Survey Finds Cardiology Income Drops for First Time in Five Years

August 29, 2014 — MedAxiom Consulting announced the release of its 2014 Provider Compensation & Productivity Report, based on 2013 data submitted by 134 cardiology programs representing 2,554 cardiologists across the country. Of these responding groups, 97 of them are integrated and 37 remain private.

"Healthcare continues to be a very volatile industry with rapid change being accepted as the norm. The world of cardiovascular is no different and 2013 was another dynamic year," said Joel Sauer, vice president of MedAxiom Consulting. "After years of steady increases, cardiology compensation overall dropped by nearly 8 percent from 2012. This is in part due to a slight decline in productivity, as measured by work relative value units (RVUs), of just under 5 percent as compared to 2012."

Another significant driver of compensation increases over the past years has been the transition of private practices into integrated models, either through hospital employment or professional services agreements (PSA). The pace of these transitions has slowed, which may explain the slight pullback on compensation. However, physicians in an integrated setting continue to out-earn their private peers by more than a 30 percent margin. Private physicians also experienced a larger setback in terms of overall compensation in 2013, giving back nearly 9 percent from 2012 as compared to integrated physicians that lost nearly 7 percent. Contrary to these earning figures, private physicians in 2013 out-produced (in terms of work RVUs) their integrated peers by almost 6 percent.
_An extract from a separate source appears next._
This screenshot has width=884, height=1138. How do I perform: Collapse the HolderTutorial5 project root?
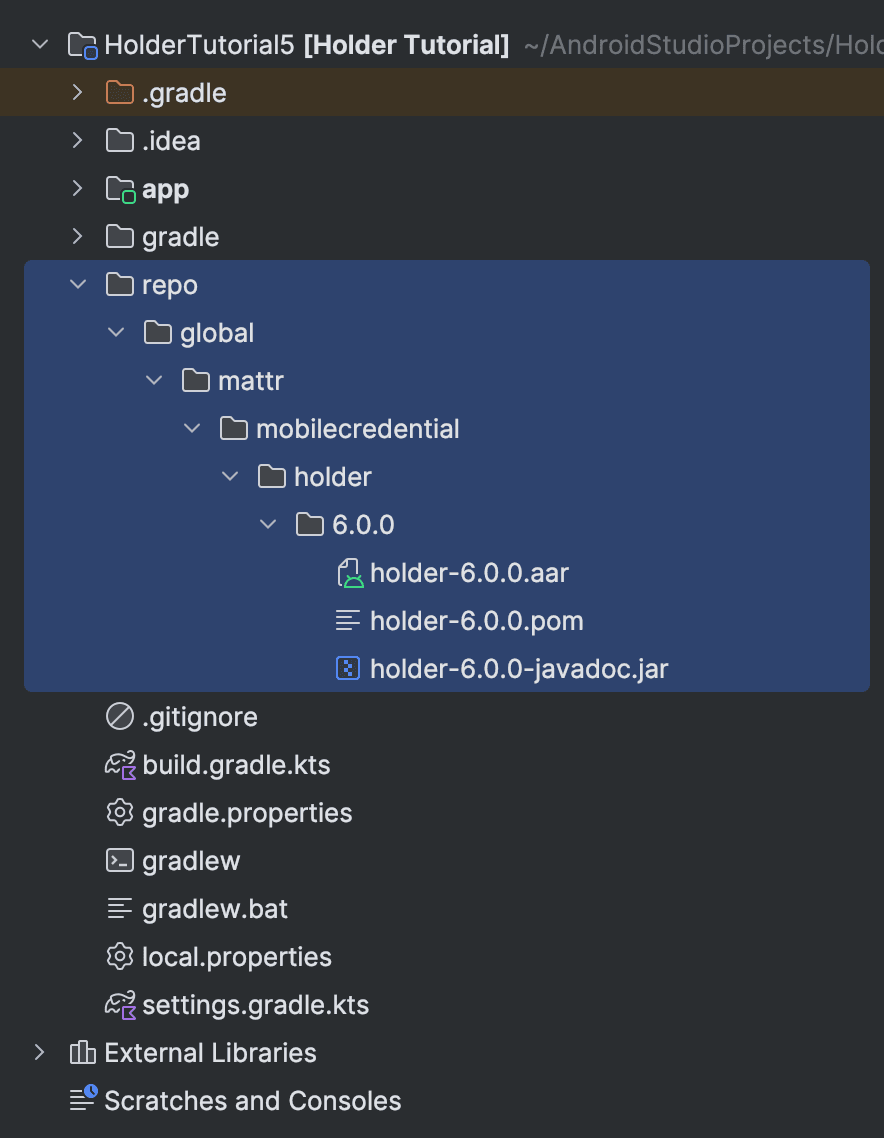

Sauer continued, "When looking at both compensation and production for subspecialty physicians, interventional cardiologists remain top earners in the field at a median compensation of $558,824 per full-time physician. In terms of production, electrophysiologists top the list with median work RVU production 11,405 per full-time physician. However, this subspecialty also saw the largest drop in overall compensation, falling nearly 9 percent from 2012." 

Geography continues to play a role in compensation as well. Physicians in the Midwest hold the top compensation spot ($559,004 median), with those in the Northeast at the bottom ($460,815 median). The South remains the top-producing region (10,213 median work RVUs), with the Northeast and West at the bottom (9,014 and 8,552 median work RVUs respectively).
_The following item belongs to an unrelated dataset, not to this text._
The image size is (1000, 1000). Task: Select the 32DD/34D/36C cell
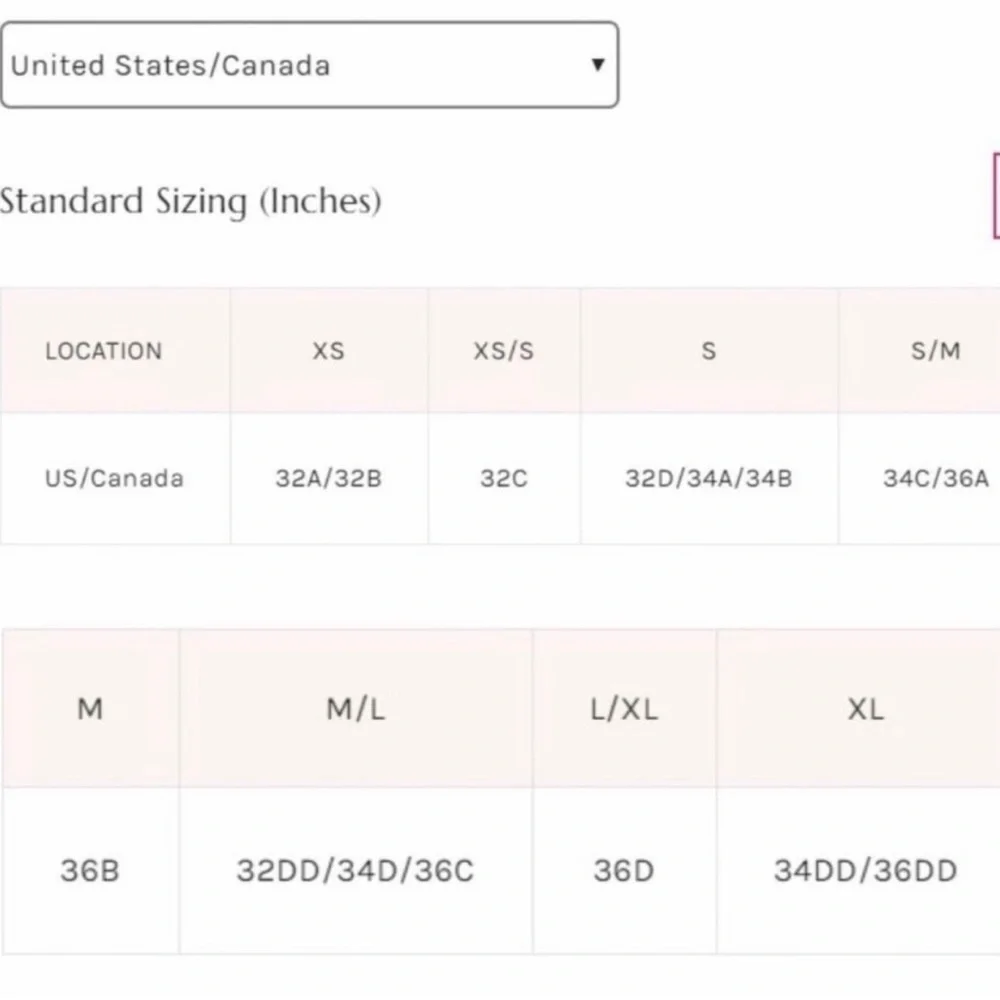[356, 871]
The cardiology mix of business continues to change as well, but unlike in years past where the trends were all downward, 2013 is a mixed bag, shows the survey. New patients per cardiologist increased slightly as did the total number of cognitive encounters. The ratio of work performed in the hospital versus the outpatient setting inched back up for a second straight year, somewhat contradicting conventional wisdom on the migration of inpatient to outpatient nationally. For other key volumes like catheterizations and percutaneous coronary interventions (PCI) it would appear that declines have hit bottom and are beginning to stabilize, while non-invasive imaging saw further erosion.